Le sergent Bertrand
- Portrait d'un nécrophile heureux -
ou
Dans la division 47 : les restes de François Bertrand, un homme dont la tombe n’est plus visible depuis longtemps. Il s’agit du sergent Bertrand, qui se rendit tristement célèbre au milieu du XIXe siècle et qu’on appelait « le vampire », le mot « nécrophile » n’étant pas encore employé. En 1849, un conseil de guerre le condamna à un an de prison pour violation de sépulture.
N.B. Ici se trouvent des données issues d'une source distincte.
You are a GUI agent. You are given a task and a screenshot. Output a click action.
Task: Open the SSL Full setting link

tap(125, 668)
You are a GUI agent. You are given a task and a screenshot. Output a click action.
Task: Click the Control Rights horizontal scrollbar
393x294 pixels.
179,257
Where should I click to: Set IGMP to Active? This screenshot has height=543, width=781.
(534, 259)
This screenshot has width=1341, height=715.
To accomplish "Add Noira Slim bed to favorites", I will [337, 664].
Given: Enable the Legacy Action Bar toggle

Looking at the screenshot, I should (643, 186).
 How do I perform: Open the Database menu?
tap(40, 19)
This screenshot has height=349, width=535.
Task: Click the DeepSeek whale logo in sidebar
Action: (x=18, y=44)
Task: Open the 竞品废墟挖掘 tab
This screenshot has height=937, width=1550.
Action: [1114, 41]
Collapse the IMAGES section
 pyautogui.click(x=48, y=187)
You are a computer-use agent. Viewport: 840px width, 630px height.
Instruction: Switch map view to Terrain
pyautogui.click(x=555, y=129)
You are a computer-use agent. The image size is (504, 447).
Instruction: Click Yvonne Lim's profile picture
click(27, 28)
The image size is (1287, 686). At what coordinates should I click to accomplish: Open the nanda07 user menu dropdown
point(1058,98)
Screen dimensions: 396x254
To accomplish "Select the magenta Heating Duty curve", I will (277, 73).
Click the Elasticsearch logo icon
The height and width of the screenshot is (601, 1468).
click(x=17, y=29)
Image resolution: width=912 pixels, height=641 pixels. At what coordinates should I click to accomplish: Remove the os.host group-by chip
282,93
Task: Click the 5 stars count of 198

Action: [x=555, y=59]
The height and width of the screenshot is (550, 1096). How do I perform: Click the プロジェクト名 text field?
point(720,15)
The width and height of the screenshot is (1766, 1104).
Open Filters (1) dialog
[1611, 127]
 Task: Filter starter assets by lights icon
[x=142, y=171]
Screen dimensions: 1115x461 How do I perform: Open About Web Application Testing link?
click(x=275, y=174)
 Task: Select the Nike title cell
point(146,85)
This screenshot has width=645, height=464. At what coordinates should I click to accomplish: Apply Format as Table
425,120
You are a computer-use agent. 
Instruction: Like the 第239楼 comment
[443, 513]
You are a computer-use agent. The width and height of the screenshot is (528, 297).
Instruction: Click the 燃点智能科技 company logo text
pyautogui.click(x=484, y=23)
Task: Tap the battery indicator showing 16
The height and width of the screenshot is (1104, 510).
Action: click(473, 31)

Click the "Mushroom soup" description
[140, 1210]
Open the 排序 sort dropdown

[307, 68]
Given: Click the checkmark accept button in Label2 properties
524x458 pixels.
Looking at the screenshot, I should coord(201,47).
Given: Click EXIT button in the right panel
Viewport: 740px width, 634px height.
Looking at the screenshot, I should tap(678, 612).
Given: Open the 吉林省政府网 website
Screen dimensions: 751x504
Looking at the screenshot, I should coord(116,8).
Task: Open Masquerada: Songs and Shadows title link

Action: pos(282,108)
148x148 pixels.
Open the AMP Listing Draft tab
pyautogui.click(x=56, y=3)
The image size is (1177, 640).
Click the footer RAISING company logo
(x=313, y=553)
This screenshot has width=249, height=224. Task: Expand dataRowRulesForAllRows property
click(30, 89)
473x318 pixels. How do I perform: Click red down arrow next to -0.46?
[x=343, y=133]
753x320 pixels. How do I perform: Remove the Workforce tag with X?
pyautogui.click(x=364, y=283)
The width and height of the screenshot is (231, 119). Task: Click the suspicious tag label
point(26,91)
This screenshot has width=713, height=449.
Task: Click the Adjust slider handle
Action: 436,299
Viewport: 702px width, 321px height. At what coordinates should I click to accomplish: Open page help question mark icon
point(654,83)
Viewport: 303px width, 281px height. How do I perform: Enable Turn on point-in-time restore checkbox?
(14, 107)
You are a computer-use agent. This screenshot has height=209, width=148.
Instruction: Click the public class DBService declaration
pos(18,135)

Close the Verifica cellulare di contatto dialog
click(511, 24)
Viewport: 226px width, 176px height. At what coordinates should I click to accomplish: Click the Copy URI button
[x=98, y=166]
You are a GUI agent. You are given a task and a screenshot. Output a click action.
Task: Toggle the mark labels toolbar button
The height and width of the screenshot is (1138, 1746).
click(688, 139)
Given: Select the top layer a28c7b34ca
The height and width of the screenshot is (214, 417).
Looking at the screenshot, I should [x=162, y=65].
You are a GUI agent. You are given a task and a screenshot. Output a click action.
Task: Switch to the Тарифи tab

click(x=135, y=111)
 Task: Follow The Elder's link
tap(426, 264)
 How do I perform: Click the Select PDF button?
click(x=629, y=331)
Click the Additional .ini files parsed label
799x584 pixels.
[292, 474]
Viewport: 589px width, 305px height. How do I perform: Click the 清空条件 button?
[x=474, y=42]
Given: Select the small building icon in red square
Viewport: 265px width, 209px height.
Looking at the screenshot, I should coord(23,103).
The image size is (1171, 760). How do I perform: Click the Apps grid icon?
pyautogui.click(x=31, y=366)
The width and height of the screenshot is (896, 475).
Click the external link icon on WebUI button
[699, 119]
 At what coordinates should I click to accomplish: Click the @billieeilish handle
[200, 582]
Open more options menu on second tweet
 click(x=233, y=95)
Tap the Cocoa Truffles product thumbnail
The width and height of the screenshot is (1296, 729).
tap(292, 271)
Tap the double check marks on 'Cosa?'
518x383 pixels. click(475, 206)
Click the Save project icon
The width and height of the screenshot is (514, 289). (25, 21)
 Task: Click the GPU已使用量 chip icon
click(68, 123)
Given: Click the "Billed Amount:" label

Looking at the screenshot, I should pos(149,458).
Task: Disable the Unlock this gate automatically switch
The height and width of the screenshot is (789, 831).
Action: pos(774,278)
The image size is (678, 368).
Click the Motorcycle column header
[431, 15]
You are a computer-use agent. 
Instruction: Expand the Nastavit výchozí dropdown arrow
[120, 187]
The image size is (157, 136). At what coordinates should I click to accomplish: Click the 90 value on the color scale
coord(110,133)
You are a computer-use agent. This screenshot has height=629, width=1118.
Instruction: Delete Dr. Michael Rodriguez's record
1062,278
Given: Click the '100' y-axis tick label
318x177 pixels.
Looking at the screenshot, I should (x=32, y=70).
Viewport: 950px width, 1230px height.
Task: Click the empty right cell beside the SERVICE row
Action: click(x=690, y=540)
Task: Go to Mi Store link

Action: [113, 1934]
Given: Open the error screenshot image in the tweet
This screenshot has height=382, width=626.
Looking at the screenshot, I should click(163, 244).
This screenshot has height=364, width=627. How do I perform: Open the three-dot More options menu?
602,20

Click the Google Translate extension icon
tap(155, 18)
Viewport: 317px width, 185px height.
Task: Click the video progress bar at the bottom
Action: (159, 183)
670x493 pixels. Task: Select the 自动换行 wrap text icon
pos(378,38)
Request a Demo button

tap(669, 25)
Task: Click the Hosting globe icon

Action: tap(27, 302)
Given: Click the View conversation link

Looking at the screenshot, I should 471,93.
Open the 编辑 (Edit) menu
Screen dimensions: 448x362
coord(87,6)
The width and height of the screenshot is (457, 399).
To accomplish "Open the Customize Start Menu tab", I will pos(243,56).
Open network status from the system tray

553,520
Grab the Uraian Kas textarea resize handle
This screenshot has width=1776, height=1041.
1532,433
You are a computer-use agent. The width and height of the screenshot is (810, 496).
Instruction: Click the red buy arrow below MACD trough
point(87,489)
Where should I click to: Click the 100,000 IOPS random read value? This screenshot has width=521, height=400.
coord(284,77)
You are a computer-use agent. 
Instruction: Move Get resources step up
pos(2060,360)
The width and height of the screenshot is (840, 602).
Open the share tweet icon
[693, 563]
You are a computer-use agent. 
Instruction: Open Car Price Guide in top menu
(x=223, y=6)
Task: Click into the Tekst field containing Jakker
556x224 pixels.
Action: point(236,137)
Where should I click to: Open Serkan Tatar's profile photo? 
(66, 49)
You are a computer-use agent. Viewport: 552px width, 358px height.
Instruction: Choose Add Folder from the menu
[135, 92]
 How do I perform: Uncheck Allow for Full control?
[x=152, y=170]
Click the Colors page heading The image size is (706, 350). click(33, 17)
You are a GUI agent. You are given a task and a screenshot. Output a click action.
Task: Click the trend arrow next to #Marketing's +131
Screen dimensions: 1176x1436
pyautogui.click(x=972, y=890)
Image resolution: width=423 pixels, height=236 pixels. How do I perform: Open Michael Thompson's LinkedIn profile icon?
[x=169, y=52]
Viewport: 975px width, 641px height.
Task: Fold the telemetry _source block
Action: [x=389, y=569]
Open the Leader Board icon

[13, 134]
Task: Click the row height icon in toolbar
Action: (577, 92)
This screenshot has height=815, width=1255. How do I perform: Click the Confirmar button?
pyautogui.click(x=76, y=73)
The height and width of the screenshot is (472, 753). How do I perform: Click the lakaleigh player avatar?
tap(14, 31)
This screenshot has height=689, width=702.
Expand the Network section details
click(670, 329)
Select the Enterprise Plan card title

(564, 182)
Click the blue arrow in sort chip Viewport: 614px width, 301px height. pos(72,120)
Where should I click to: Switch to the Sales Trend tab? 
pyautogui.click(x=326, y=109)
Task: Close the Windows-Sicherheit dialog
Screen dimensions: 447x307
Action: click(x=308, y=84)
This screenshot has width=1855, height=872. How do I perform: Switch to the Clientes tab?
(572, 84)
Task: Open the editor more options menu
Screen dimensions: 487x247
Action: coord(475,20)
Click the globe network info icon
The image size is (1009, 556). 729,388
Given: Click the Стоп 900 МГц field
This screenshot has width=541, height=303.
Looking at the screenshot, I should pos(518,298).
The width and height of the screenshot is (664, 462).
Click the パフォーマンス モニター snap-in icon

Ce tribunal n’avait pas voulu regarder le sergent comme aliéné, mais les médecins qui examinèrent avec intérêt ce cas singulier, affirmèrent que ce jeune homme, qui avait suivi des études de philosophie et de théologie avant de s’engager dans l’armée, n’avait nullement son libre-arbitre.
« Une pointure »
François Bertrand a sévi dans plusieurs cimetières parisiens ou de province. La nuit, il escaladait les murs, exhumait des cadavres - féminins de préférence - puis s’adonnait à des pratiques nécrophiles et/ou seulement - si l’on peut dire - nécrosadiques.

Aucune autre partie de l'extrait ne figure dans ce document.